Giuliani doesn't run from any city he still governs, or any state, or even from the U.S. Senate. He runs from a place called Sept. 11, and you would, too.
Giuliani runs, if he runs, from a job to which he was never elected, just appointed. Or perhaps anointed. It's the job of America's Mayor, and it is the best job he is ever going to have, one with which he can have a longer run than a Supreme Court justice if he plays his cards right.
When you are the mythical mayor of America, instead of a declared candidate for the Republican nomination for President of the United States, it means nobody wants to talk about what kind of mayor of New York City you were before Sept. 11, 2001. That is a real good thing for Giuliani.
There are a lot of reasons why Giuliani should quit while he is ahead in some of the polls, but the best is this: the inevitable collision between some of the myths that have grown up around him in the last six years and the facts.
If the other guys in the race just let him run on Sept. 11, let that be the only thing in play - "It really is all people see," one veteran Democrat said last weekend in New Hampshire - then he wins the nomination. Only it doesn't work that way, not in a world where everything is in play, and where the whole process, with each passing election, becomes dumber than Britney Spears.
The only thing Giuliani has run since leaving office is the booming franchise of Giuliani. He has written a huge best seller and made a small fortune giving speeches all over the world. He has run a lucrative consulting business, one that enables him to fly down to a place like Mexico City for a few days, explain to them how they can reduce the crime rate and then he pockets big change.
Only now he sounds as if he is talking himself into making a run for the nomination it is hard to see him ever getting, one that is hard to see him ever getting from the yahoos in his party, even if he is ahead in some polls the way Hillary Clinton is ahead, mostly for being famous.
But Giuliani ought to ask himself how he gets the nomination of a right-wing, red-state party with his positions in favor of stem-cell research and gun control and gay civil marriages and abortion. If he really does make his run, how do those views play on the Dick Cheney news channels, or in the Church of the Religious Right?
Giuliani ought to ask how long he will be on the stump before everybody starts banging away at him with Bernard Kerik, his police commissioner and former business partner, someone Giuliani thought would be a tremendous head of Homeland Security after turning the job down himself. Kerik is another one who wants you to think he cleaned up crime in New York City all by himself, another guy with a badge who thought the law applied to everybody except him.
Kerik will be in play the way Giuliani's second wife, Donna Hanover, and the way she found out about the breakup of her marriage on television, will be in play. So will the whole subject of race relations in the city during Giuliani's time running it. And even the conditions under which the rescue workers worked at Ground Zero.
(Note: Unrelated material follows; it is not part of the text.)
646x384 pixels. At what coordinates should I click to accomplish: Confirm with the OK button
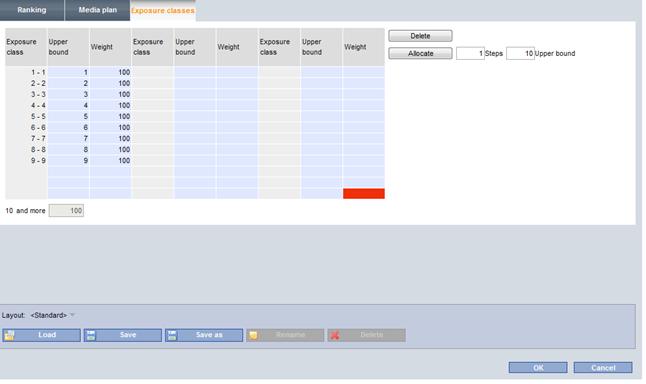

Did Giuliani find the best in himself during those first days after the planes flew into our buildings? He did. He did his job and, in doing that job, got carried along by the best in the city, as if he was one of the ironworkers who came walking over the bridge from Stuyvesant High School that first afternoon, coming from everywhere, carrying their tools in leather bags, the ones who told the police, "We're here to work."
And when the police asked them how that day, the ironworkers said, "We cut steel, you're gonna need us." And kept walking towards the ruins of the World Trade Center.
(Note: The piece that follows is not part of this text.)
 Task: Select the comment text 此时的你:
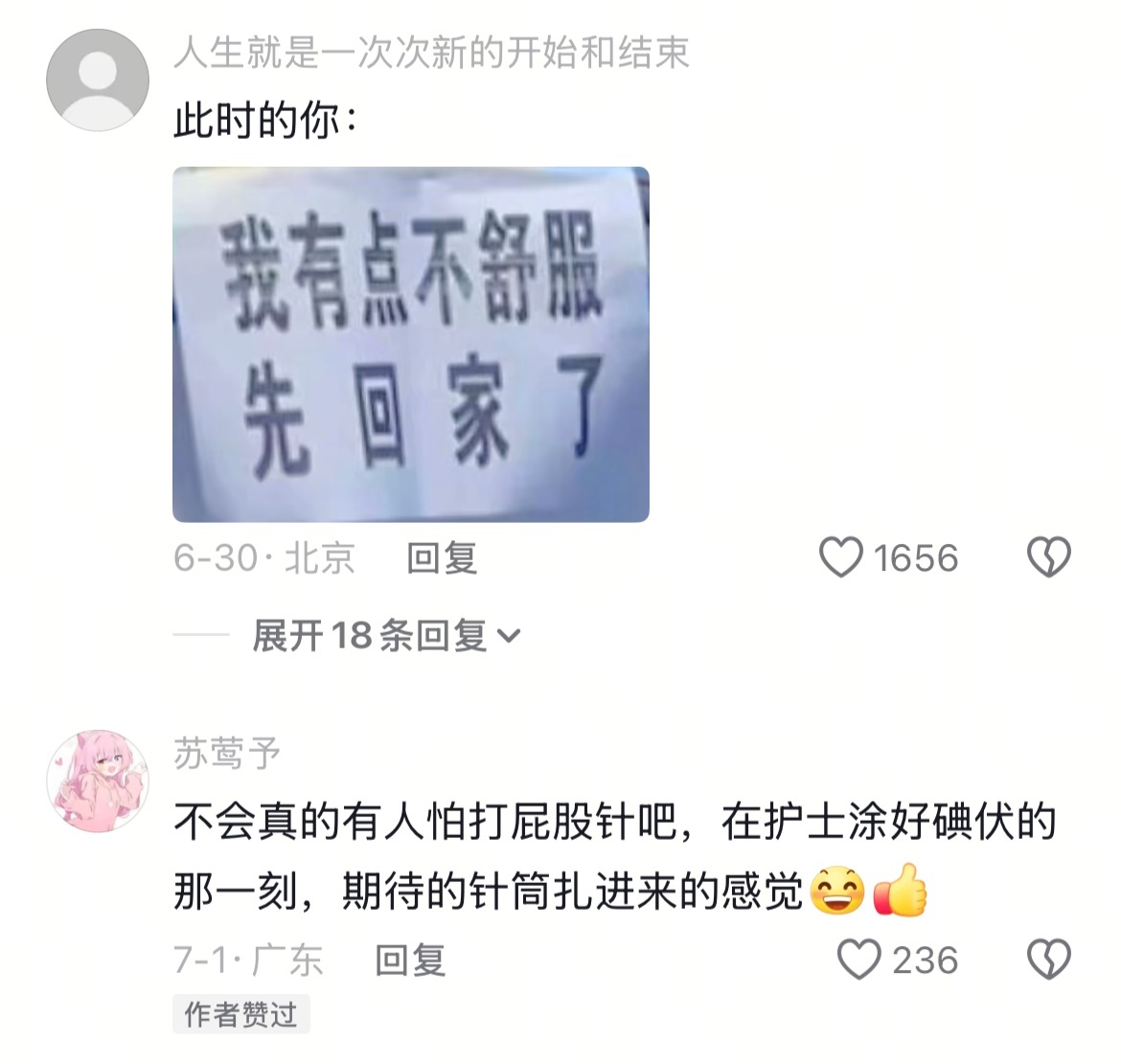265,120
When people see Giuliani now, they see that. They see it all, with Giuliani in the foreground. They see the city getting up, slowly at first, then defiantly. The life of the city changed forever that day. So did Giuliani's. No longer was he a man with a complicated life running the world's most complicated city. He was seen as a hero.
America's Mayor. He runs, if he runs, from there. And if it was only that, if how you did that day and in the days to follow, he wins. It isn't the only issue. There are a lot of them with Rudy Giuliani and always were and always will be.
He never ran for the Senate in the end; he never ran for governor. Now the yes-men he's always had around him tell him he can get the nomination for President. It would be easy if it were all Sept. 11, 2001. The problem for Giuliani is Sept. 10.
Do you bother to read posts before you respond to them?
The MI was one of the policy consulting firms that Giuliani utilized while he was in office.
He was their client, until he wasn't anymore.
I wonder if his failure to remain a paying customer of theirs influenced their report?
They told the story of his fiscal liberalism as Mayor. Nuff said.
As I pointed out, they told half the story.
The City Council had a 75% Democrat supermajority the entire time Giuliani was mayor.
The fact that he was able to convince them to actually reduce taxes was quite a feat.
They speak of him "not abolishing" the municipal income tax as if he somehow had the legal authority to do so.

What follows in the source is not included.